* [PROBLEM STATEMENT]:
Your job is to restate each entry word for word.

* [DATA EXTRACTS]:
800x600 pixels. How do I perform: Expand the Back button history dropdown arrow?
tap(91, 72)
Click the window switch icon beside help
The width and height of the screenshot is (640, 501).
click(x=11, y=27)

* [SOLUTION TO THIS TASK]:
800x600 pixels. How do I perform: Expand the Back button history dropdown arrow?
tap(91, 72)
Click the window switch icon beside help
The width and height of the screenshot is (640, 501).
click(x=11, y=27)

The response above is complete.